Activists Anais Vogel and Ludovic Holbein, and Father Philippe Demeestère (right), go on hunger strike to denounce the living conditions of migrants.

“More and more, there is this rejection by the municipality which is decidedly very hostile to the presence of exiles,” explains Mr. Demeestère. There is a stubbornness which leaves one speechless because we do not understand why people, who are deemed intelligent, persist in applying a policy on the ground which turns out to be completely powerless. ”

Pushed to the Sea

All this police presence did not, in fact, reduce the number of passages to Great Britain, on the contrary.

In its “Plan for Immigration” published in March 2021, the British government estimated that the number of irregular entries, all categories combined, rose from around 14,000 entries detected in 2018 to more than 16,000 in 2020.

The difference is the increase in passages by small boats.

According to Home Office data published in the British press at the end of September, more than 17,000 migrants have reached British shores since the start of the year.

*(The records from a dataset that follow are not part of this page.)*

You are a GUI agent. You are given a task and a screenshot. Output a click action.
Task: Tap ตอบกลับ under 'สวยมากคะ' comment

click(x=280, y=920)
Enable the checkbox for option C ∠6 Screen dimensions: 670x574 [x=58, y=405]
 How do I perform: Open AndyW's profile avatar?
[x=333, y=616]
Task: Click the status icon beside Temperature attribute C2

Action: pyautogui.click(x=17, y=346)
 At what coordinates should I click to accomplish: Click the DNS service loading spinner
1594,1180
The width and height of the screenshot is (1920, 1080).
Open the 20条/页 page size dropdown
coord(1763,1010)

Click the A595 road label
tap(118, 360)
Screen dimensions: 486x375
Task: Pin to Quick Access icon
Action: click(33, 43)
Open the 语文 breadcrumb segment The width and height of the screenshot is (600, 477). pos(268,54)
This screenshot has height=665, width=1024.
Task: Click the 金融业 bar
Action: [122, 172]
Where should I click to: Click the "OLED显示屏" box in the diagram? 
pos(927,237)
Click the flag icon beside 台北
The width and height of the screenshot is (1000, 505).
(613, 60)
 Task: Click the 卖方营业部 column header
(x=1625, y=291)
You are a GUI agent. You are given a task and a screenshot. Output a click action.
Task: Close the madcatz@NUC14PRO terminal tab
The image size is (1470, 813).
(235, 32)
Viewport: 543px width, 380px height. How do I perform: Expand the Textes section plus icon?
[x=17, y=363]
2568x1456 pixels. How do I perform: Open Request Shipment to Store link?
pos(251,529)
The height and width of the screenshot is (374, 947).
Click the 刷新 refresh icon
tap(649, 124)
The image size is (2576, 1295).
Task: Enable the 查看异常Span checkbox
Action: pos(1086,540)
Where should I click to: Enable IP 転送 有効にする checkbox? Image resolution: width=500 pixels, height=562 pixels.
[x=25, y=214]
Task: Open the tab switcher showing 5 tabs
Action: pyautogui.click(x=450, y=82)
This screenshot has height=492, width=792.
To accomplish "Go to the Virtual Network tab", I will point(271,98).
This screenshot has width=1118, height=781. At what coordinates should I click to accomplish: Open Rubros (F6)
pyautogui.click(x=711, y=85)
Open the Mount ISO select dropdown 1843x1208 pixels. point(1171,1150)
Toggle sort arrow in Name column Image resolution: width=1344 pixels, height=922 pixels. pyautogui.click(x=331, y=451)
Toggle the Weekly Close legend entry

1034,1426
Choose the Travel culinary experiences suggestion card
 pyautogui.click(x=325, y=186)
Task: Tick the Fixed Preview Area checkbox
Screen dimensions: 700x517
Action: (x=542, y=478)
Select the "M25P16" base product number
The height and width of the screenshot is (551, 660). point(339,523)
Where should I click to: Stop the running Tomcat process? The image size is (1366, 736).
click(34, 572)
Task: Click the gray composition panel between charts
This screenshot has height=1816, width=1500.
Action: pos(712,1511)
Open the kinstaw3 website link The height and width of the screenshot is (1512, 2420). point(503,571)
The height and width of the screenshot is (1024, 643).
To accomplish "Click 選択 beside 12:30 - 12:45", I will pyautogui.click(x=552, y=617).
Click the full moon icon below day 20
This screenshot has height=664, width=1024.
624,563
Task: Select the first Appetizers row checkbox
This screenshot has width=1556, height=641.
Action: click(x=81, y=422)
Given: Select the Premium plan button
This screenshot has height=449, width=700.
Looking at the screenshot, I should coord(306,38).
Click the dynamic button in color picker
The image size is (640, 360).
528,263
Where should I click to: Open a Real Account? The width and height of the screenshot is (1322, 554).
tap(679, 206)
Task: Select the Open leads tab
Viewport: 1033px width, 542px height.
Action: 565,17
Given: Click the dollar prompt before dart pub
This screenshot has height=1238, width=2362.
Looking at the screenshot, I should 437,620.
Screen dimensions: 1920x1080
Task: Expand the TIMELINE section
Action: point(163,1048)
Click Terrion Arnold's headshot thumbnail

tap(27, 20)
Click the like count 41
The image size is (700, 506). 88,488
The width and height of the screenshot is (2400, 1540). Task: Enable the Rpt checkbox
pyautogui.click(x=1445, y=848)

This is more than double than in 2020.


PHOTO LOUIS WITTER, SPECIAL COLLABORATION

Children’s wild vest found on the beach, near Calais

“You have to understand that you only embark your children in a boat if the water is safer than dry land”, wrote in 2010 the British-Somali poet Warsan Shire, who herself fled the civil war.

Words from Africa, which seem to have been perfectly written to explain the situation in Calais. It pushes more than one to try his luck at sea, rather than wait for the next French police intervention.